Table 4.
Transplant Candidate Criteria |
---|
1. Living donor or estimated time to deceased donor transplant less than or equal to 2 years |
2. No ABO incompatible donors or positive crossmatch |
3. Confirmed CR or VGPR for 1 year post-ASCT |
4. Bone marrow biopsy within 4 months of kidney transplant (within 1 year if deceased donor transplant) |
5. PCD labs within 4 weeks of kidney transplant (within 6 months if deceased donor transplant) |
6. Clearance by oncology |
7. Fat pad biopsy and cardiac MRI to evaluate for amyloidosis |
8. Kidney and bladder ultrasound to evaluate for GU malignancy |
9. Hold IMiD for 4 weeks and proteasome inhibitor for 2 weeks pre-transplant (avoid regimens containing IMiDs if possible in deceased donor recipients) |
Post-Transplant Management |
|
1. Induction therapy for kidney transplant per PRA |
2. Maintenance immunosuppressive regimen consisting of tacrolimus, mycophenolate, and prednisone.

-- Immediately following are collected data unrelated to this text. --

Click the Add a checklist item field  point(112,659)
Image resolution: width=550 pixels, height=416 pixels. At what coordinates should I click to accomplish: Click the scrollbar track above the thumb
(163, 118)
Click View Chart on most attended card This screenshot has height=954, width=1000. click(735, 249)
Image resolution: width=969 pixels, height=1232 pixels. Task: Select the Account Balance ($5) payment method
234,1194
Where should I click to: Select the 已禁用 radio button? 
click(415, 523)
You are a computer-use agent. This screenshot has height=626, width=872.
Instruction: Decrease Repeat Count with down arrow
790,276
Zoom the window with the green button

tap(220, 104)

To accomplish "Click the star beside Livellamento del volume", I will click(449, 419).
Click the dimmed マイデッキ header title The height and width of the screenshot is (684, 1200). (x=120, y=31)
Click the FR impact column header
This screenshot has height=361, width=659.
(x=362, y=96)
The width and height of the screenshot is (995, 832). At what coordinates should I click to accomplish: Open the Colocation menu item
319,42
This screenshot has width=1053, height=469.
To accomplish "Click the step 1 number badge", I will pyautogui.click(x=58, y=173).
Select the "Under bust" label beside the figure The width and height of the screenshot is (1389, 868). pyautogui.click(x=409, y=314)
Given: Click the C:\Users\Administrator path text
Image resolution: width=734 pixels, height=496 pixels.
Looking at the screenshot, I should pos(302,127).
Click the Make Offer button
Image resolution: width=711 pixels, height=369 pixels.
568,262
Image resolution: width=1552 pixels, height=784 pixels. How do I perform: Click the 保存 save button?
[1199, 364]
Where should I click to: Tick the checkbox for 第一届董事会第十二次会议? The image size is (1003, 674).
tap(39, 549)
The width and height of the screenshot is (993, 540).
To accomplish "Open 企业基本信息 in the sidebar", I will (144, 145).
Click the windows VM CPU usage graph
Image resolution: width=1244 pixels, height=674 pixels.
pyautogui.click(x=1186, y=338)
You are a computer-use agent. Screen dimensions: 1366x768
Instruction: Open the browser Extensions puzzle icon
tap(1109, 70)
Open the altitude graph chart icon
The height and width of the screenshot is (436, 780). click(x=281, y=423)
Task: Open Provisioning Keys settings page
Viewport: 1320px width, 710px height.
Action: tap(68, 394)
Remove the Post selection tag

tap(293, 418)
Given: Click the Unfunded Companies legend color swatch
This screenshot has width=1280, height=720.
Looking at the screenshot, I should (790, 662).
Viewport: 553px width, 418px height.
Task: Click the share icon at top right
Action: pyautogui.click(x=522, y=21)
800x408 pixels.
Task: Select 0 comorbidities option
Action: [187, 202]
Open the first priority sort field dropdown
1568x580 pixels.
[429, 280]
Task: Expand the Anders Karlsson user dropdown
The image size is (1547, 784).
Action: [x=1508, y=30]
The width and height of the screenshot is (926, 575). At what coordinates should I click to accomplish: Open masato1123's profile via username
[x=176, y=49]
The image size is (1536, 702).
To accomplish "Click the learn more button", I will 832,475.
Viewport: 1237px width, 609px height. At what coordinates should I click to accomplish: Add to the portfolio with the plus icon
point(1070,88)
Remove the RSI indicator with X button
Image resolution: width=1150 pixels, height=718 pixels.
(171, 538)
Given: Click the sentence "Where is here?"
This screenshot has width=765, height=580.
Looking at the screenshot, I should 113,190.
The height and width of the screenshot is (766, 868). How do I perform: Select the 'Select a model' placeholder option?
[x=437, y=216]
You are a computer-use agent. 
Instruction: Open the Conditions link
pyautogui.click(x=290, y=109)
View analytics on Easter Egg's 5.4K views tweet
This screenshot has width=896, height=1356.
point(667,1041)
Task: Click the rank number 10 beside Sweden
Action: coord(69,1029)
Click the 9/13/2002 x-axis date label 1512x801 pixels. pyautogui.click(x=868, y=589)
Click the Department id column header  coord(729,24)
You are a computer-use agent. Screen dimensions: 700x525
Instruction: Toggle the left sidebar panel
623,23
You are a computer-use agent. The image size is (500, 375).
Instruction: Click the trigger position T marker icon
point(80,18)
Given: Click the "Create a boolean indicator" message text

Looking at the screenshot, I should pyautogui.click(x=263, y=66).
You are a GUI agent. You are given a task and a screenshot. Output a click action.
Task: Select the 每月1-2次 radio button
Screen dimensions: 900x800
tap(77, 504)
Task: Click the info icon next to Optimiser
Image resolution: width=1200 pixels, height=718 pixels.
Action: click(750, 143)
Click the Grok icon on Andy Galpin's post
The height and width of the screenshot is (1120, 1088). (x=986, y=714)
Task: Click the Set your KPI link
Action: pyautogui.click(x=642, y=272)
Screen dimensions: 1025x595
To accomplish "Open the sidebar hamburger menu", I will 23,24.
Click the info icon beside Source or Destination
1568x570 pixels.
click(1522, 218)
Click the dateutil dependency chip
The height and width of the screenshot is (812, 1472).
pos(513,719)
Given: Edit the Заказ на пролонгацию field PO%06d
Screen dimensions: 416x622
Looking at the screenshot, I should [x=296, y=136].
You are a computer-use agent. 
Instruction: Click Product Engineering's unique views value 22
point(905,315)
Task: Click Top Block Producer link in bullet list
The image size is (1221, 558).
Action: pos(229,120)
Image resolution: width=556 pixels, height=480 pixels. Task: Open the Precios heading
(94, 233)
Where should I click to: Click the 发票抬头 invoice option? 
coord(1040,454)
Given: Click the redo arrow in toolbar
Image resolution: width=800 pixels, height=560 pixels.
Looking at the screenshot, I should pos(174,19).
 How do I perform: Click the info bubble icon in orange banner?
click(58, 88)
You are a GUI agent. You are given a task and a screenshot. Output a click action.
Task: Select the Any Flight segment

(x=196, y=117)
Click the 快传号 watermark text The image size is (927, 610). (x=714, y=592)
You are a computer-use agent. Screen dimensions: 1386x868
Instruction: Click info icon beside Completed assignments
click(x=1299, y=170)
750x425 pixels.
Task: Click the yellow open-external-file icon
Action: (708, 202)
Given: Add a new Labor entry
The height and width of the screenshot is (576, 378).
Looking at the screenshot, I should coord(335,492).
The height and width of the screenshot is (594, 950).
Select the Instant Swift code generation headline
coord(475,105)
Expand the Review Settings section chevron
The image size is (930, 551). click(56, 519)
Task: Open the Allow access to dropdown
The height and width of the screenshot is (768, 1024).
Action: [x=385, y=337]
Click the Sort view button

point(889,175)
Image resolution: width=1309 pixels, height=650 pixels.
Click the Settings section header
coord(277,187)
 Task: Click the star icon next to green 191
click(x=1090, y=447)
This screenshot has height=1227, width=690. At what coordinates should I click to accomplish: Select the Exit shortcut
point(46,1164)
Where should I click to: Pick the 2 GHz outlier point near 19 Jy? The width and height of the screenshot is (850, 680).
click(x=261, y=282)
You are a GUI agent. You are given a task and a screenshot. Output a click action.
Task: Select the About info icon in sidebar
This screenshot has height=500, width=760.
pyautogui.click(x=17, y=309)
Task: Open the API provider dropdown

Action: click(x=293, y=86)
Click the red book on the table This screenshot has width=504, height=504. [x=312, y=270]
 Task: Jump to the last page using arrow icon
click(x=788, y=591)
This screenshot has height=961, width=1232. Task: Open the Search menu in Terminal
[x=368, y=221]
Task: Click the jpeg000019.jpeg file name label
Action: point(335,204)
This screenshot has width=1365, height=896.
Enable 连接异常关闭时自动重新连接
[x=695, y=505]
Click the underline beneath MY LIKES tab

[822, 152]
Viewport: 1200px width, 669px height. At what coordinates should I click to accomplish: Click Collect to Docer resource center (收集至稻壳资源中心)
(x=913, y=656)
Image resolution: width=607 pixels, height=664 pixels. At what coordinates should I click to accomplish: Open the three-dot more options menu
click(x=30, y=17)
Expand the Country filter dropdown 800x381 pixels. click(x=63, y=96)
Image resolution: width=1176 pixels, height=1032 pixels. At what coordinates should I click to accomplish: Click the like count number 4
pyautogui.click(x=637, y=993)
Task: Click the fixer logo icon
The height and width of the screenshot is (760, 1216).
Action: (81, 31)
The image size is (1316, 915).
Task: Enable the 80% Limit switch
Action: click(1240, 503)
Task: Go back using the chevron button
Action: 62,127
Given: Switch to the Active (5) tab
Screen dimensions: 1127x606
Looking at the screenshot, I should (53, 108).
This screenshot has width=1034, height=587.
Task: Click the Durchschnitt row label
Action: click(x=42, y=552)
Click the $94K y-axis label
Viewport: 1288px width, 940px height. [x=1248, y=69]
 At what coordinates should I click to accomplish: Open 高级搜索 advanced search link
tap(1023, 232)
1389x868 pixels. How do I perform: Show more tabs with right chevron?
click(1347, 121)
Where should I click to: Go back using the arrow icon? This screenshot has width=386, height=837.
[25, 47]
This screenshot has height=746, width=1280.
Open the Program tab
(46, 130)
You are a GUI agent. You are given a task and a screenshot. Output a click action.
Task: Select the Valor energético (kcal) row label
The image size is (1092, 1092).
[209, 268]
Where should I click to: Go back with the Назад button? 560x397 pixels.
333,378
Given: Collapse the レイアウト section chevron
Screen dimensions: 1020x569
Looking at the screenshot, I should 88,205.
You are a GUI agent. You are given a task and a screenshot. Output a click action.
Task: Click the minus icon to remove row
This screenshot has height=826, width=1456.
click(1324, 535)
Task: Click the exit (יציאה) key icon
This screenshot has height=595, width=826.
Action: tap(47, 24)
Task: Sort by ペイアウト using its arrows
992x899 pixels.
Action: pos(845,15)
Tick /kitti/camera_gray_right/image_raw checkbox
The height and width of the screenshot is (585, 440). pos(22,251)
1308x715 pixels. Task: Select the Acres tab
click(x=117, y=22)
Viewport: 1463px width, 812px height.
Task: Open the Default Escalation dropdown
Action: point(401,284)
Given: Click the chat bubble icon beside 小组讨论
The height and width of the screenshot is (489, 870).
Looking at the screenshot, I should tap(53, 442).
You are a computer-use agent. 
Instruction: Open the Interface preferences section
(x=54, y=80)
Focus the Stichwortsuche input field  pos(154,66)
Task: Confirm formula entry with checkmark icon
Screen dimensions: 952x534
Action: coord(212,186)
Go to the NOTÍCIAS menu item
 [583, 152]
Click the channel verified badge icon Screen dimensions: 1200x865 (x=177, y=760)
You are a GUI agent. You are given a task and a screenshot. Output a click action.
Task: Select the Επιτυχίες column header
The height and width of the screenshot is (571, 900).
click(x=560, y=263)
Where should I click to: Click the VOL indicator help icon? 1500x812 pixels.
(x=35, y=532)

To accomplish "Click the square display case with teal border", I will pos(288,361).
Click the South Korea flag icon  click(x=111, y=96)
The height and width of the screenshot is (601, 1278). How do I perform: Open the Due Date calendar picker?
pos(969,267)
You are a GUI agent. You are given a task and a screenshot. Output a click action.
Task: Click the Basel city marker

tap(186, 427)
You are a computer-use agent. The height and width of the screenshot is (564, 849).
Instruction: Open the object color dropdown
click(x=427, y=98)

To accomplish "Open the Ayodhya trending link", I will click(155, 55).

Lower dose mycophenolate after re-initiation of PCD-directed therapy |
3. Use of PCP prophylaxis and HSV prophylaxis indefinitely due to increased state of immunosuppression from PCD-directed therapy |
4. Preferentially treat with proteasome inhibitor or CD38 inhibitor for maintenance, restarting at 2-3 weeks post-transplant |
5. More aggressive screening for malignancies including kidney/bladder ultrasound every 1-3 years to rule out urologic malignancy |
Abbreviations: ASCT, autologous stem cell transplant; CR, complete response; GU, genitourinary; ImiD, imide; MRI, magnetic resonance imaging; PCD, plasma cell dyscrasia; PCP, pneumocystis pneumonia; PRA, panel reactive antibody; VGPR, very good partial response.